Our recommended response is three-pronged. First, it must be acknowledged that there are more ways to pay, and be paid, globally, than ever before. While this multi-rail system has boosted competition and service quality, it has also broadened the
attack surface. As such, multi-rail security strategies are now imperative – ensuring an organisation can monitor all payment forms in real time. This may entail risk-based authentication and real-time scoring for card, account-to-account, and other payments.
Second, it is vital that – just as every cybercrime is tailored to the victim – every solution is tailored to the client. Indeed, banks, merchants and payment service providers must have both global capabilities that run across rails, as well as bespoke
measures to respond to and manage their own environments, business lines, customer bases, and vulnerabilities. Mechanisms need to be leveraged that test an organisation’s unique payments security setup, in order to mitigate their threats.

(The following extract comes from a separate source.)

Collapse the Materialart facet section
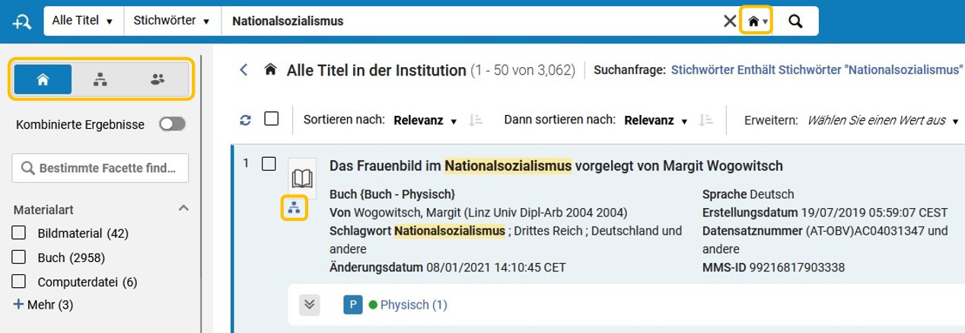Image resolution: width=965 pixels, height=333 pixels. pos(183,209)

Finally, and most importantly, these tailored solutions must not stand alone – they should be combined to cumulative effect. It is useful here to think of security as multi-layered – from network segmentation measures, to varying trust controls across the
employee base, which exist within the perimeter; to all the cyber security, anti-money laundering (AML), Know-Your-Customer (KYC), and anti-fraud strategies and technologies that extend beyond it. The payment lifecycle should be protected in a similar way,
layering security solutions across account-to-account transactions, business-to-business (B2B), business-to-consumer (B2C), card, crypto, and so on. If a successful fraud attempt does take place, compensation measures for merchants and end-users should be
efficient, simple and automated.
As we look beyond 2025, GenAI must become a key part of institutions’ arsenals, to inform and deepen transaction risk scoring – for both the payee and payer – as well as facilitate real-time authentication models. It may also be deployed for internal operations,
enhancing the speed at which development, coding, and the training of account-attack-intelligence models, can take place. Collectively, these strategies will ensure that payment providers can stay ahead of the ever-evolving threat landscape.
Securing the long-term health of payments
Despite the challenges discussed in this article, card payments remain one of the most secure ways to pay, send, or receive money, globally. Given today’s rapidly shifting and highly sophisticated fraud landscape, a multi-rail, multi-layered – and most importantly
– tailored approach to payments security is imperative for ensuring long-term security.